One does not need to read very much church history to confirm this. St. Augustine and St. Jerome, for example, conducted a very public exegetical quarrel about the meaning of Paul’s rebuke of Peter at Antioch mentioned by Paul in Galatians 2:11. St. Jerome (whom no one ever accused of being easy-going) famously quarrelled with his friend Rufinus over the theology of Origen so vociferously that it became a public scandal. St. Epiphanius and St. John Chrysostom found themselves at personal loggerheads in Constantinople to the point where they heartily detested each other. Nobody bats a thousand, not even the Fathers. None of this should be taken as a denial that the Fathers were holy. But holiness is found in real people, and the Fathers were real people. As such, they could make mistakes and sometimes find reasons for repentance.
So, what does the fact that the Fathers were real people mean regarding their authority in the Church? In what does their authority consist and where does it reside? First of all, let us examine two places where their authority does not reside.
Their authority does not reside in the details and minutiae of their Biblical interpretation. We are not, therefore, bound by all of their exegetical conclusions, and our task as exegetes today is not to simply parrot and reproduce what the Fathers wrote. Indeed, we could not do so even if we wanted to, for in their detailed exegesis of Biblical passages they often disagreed with one another. This is not surprising, since we are talking about the exegesis of thousands of verses done by men of different abilities, living in different countries, and writing in different centuries. Given this immense army of exegetes and preachers, it is hardly surprising that they disagreed about the details of exegesis.
And it is not as if the Holy Spirit fell asleep after the death of St. John of Damascus (often hailed as the last of the Fathers) and ceased to guide and illumine devout Christians in their examination of the sacred text. If the Spirit is still active in the Church we may expect a growth in our understanding of the sacred text, especially as new tools are placed in our hands—tools, for example, like a knowledge of Hebrew and literary artefacts of the Ancient Near East. There is a true and godly ministry of scholarship which differs from the merely destructive liberalism sometimes found in some universities, and the insights of these godly scholars should not be disdained. To reject these insights because they cannot be found in the days prior to St. John of Damascus is folly—a folly the Fathers would be the first to decry. Fidelity to the Fathers’ love of the Scriptures should lead us to embrace the insights of true scholarship if these help us to better understand the Scriptures.

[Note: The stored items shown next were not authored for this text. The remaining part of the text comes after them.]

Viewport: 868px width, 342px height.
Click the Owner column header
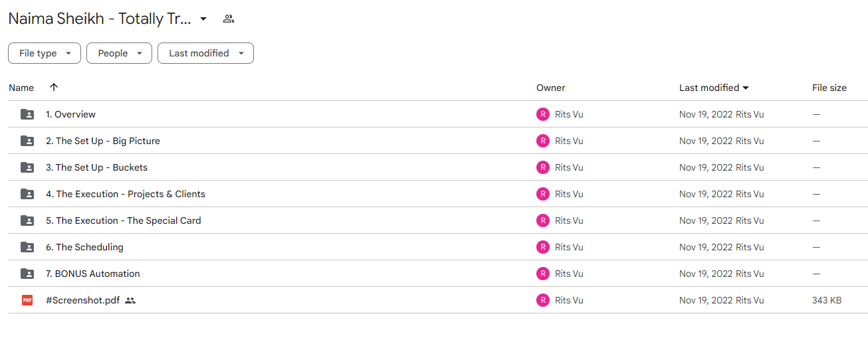click(x=551, y=88)
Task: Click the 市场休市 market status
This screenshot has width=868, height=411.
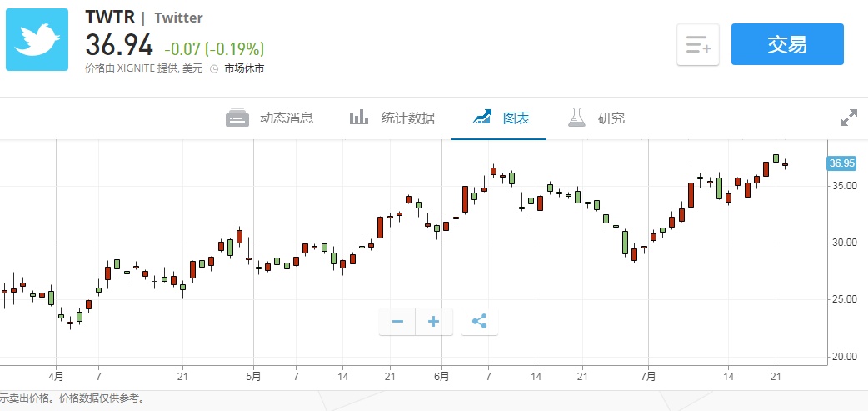Action: (x=244, y=68)
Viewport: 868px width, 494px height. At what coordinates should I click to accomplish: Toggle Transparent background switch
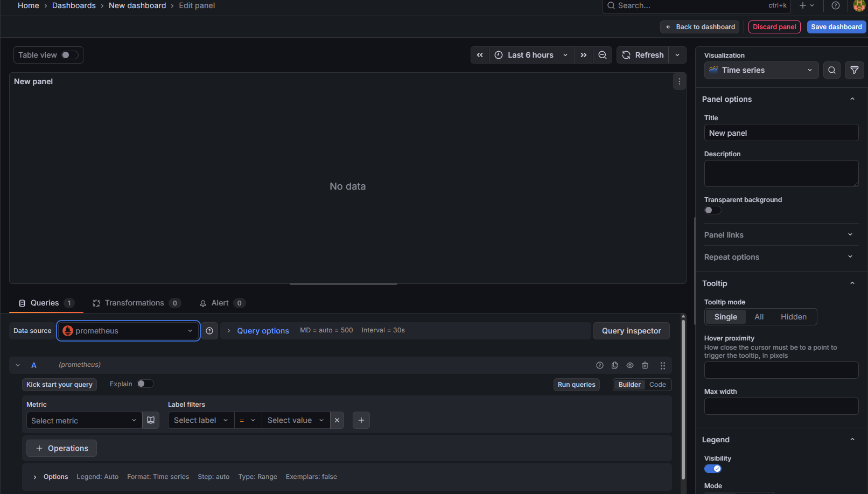point(712,210)
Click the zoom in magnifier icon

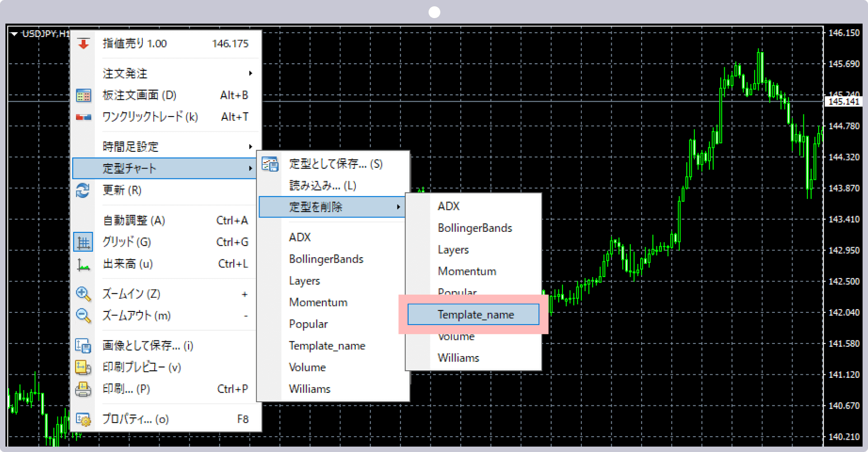pyautogui.click(x=83, y=294)
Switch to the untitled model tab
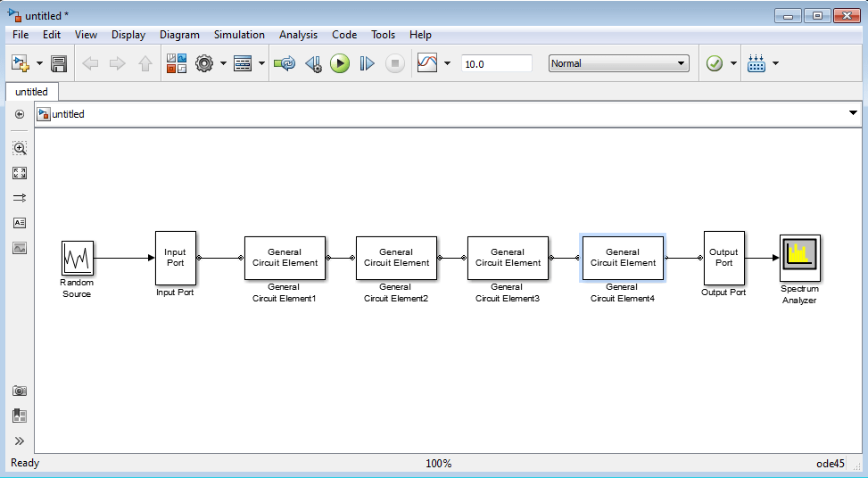The width and height of the screenshot is (868, 478). click(x=31, y=92)
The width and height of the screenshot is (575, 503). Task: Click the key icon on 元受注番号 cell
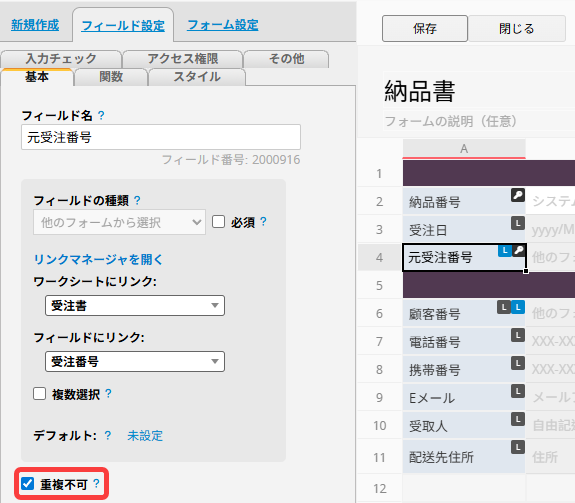pos(519,250)
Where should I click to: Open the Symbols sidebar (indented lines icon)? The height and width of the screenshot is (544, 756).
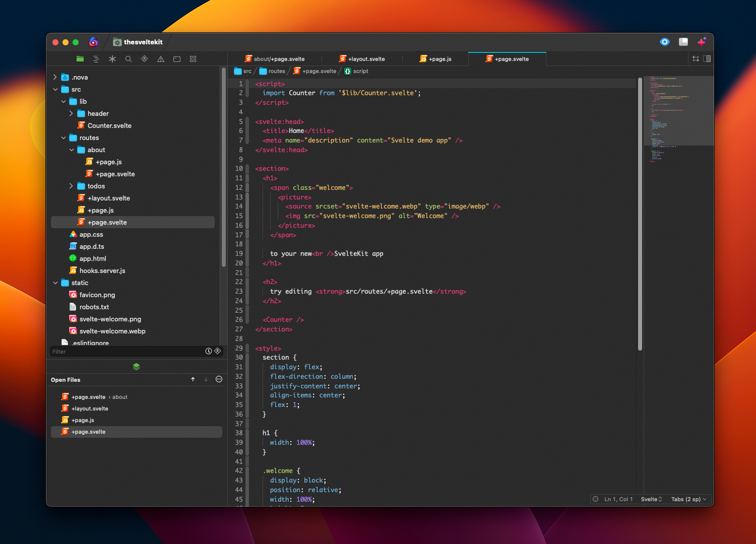(96, 59)
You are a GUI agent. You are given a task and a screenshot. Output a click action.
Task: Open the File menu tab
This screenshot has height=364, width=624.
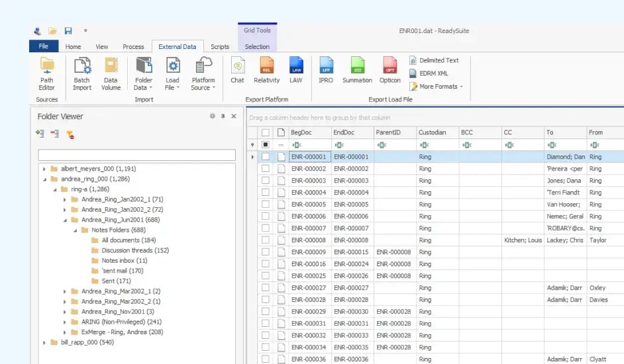point(44,46)
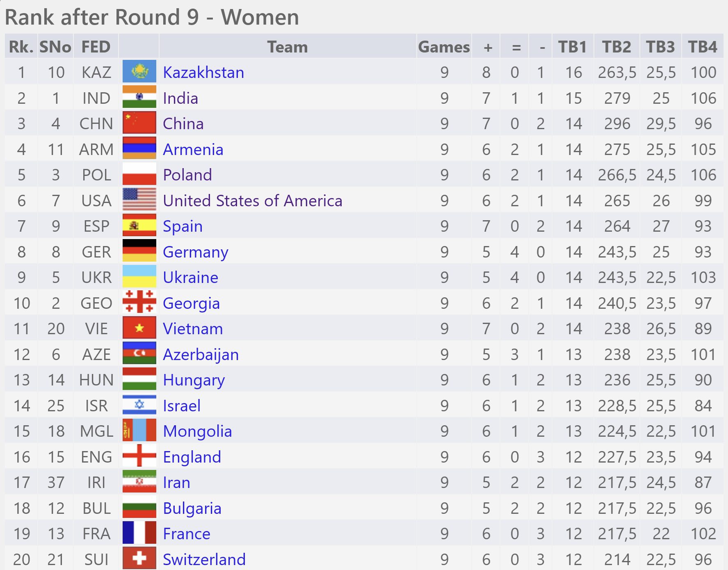Click the Switzerland flag icon
This screenshot has width=728, height=570.
[x=139, y=558]
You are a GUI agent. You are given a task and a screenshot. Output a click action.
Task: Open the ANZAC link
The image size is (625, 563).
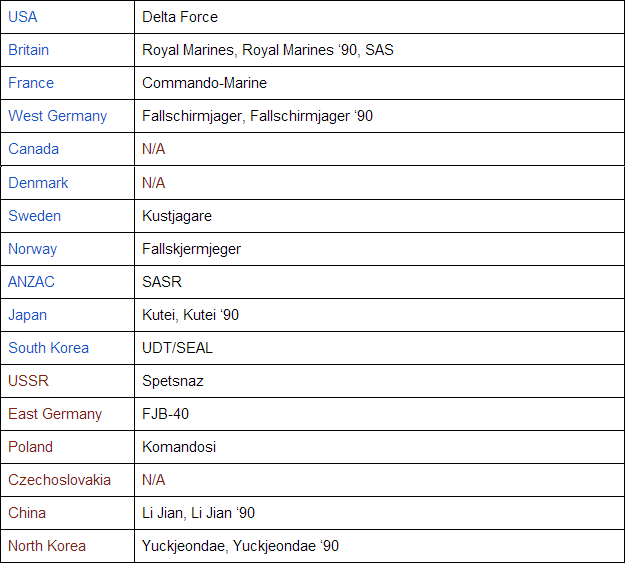pyautogui.click(x=31, y=282)
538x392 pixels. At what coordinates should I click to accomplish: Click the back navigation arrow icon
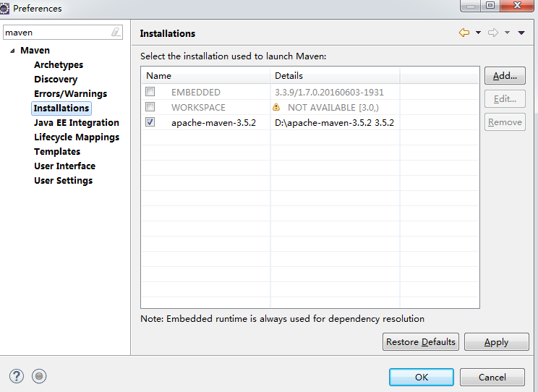coord(464,33)
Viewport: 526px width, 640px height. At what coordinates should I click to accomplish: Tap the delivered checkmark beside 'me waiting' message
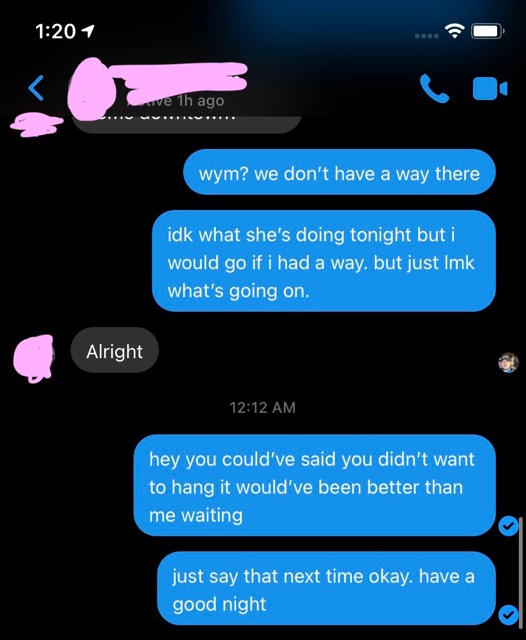pos(508,526)
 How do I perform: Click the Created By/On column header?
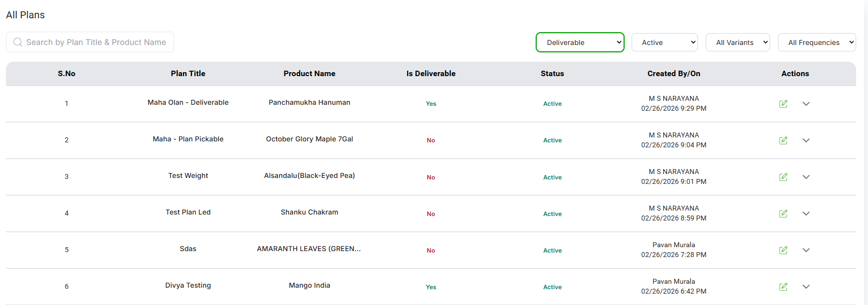point(674,74)
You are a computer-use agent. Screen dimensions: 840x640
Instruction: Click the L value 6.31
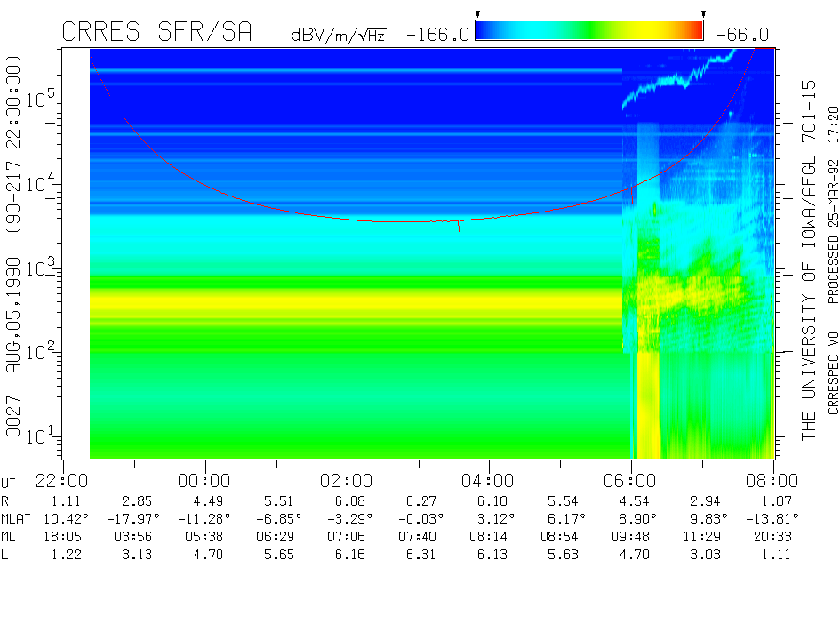tap(418, 555)
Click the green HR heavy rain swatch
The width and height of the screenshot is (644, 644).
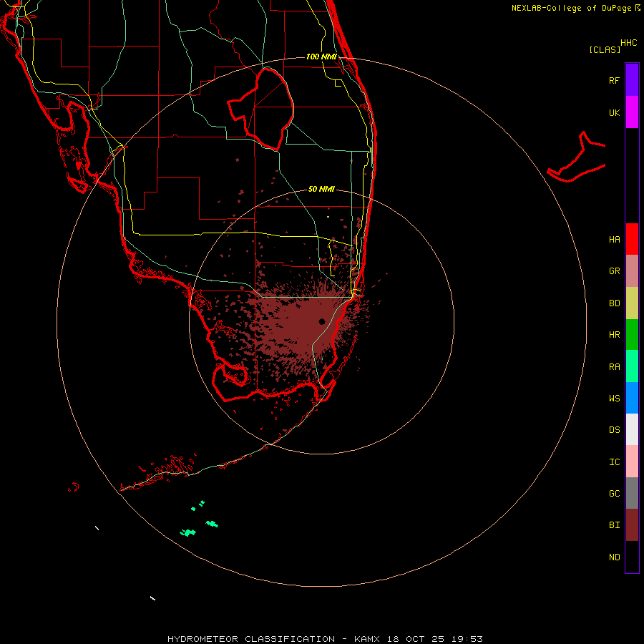[632, 335]
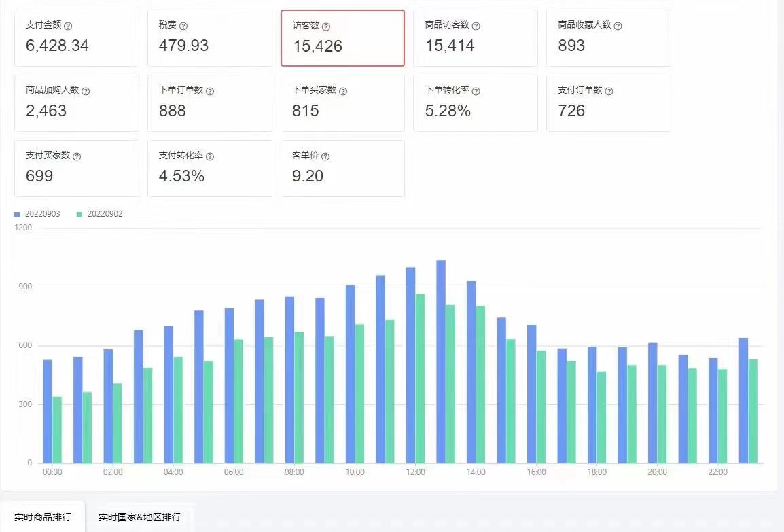The image size is (784, 532).
Task: Click help icon beside 税费
Action: click(x=183, y=26)
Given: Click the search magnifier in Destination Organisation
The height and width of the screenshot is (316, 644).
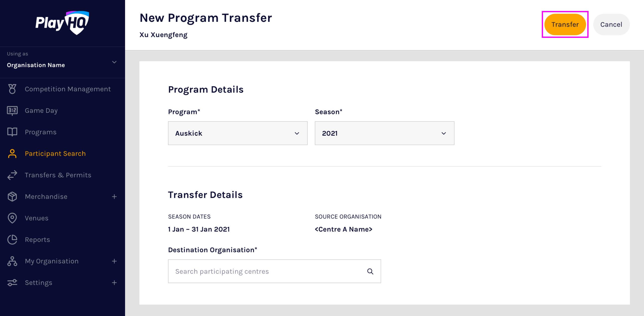Looking at the screenshot, I should coord(370,271).
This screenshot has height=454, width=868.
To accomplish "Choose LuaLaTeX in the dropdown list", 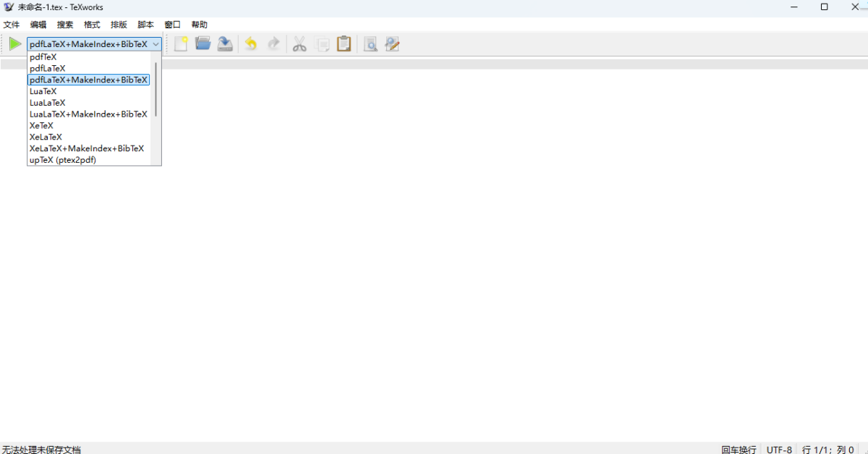I will (47, 103).
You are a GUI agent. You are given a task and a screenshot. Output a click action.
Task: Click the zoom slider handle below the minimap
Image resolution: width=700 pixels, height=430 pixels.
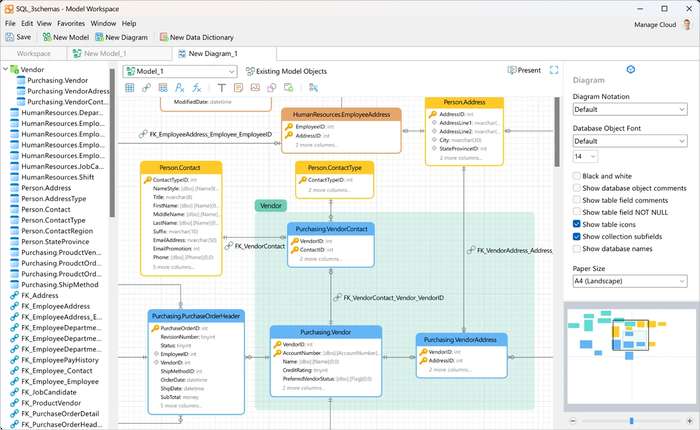tap(631, 421)
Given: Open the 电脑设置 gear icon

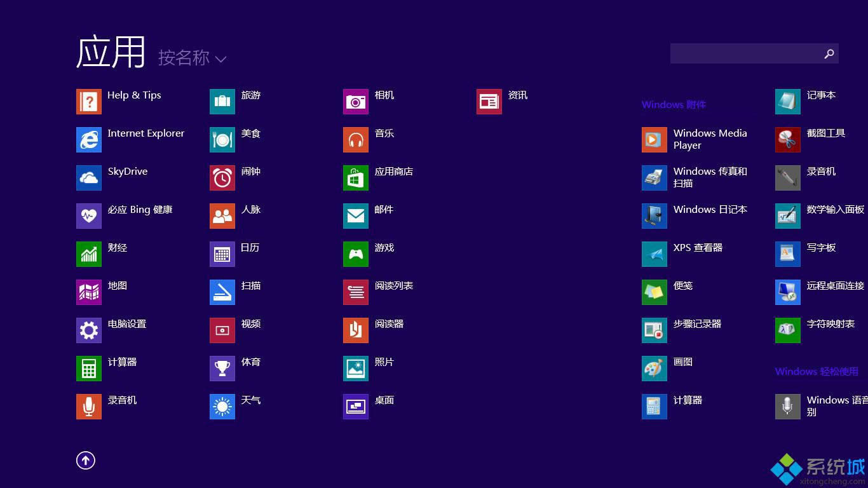Looking at the screenshot, I should 89,330.
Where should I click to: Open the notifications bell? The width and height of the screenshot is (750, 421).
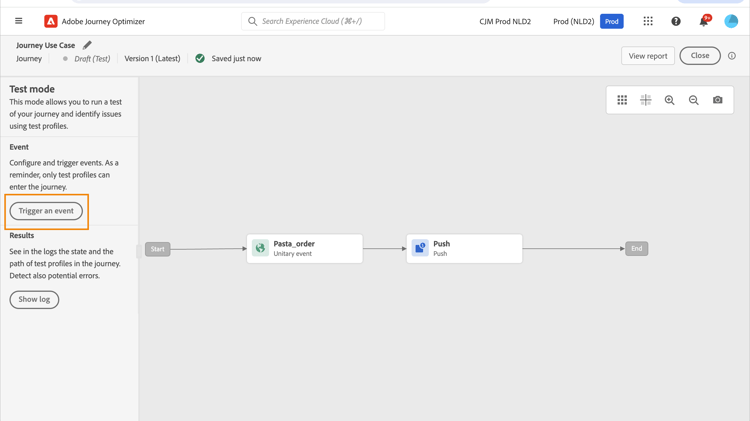pyautogui.click(x=703, y=21)
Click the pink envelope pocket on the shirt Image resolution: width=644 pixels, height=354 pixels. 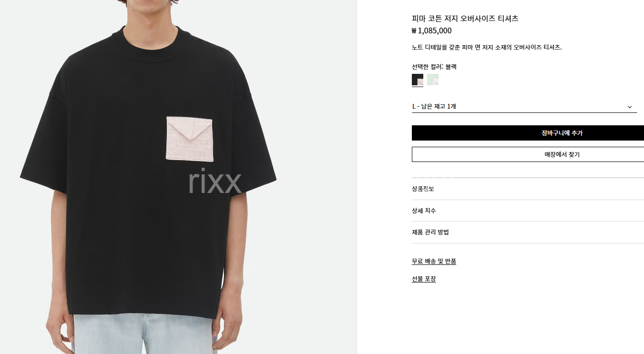(189, 139)
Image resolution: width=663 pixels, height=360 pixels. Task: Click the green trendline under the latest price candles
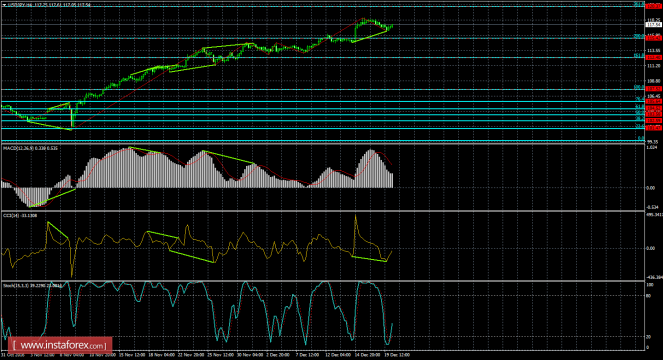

Secondly, the authority of the Fathers does not reside in the details of their cosmology or their scientific worldview. The Fathers, being real people, accepted the scientific insights and cosmology of their day. How could they have done otherwise? Therefore they believed in a geocentric universe, and that the sun revolved around the earth. St. John of Damascus, for example, taught that the sun, moon, and stars, after they had set, moved from the west to the north and then to the east; that there were seven planets (of which the sun and moon were two), and that these moved from west to east though the heavens in which they were set moved from east to west (Expos. 2:6, 7). He also taught that there were waters above the sky, and that God placed them there to shield the earth from the burning heat of the sun and the ether (Expos. 2:9). St. Basil in his Hexameron taught that flying insects, grasshoppers, and mice were produced by rainfall, which accounted for the multitude of mice in Egypt after a heavy rainfall, and that eels did not come from parent eels, but from the mud (Hex. 9:2)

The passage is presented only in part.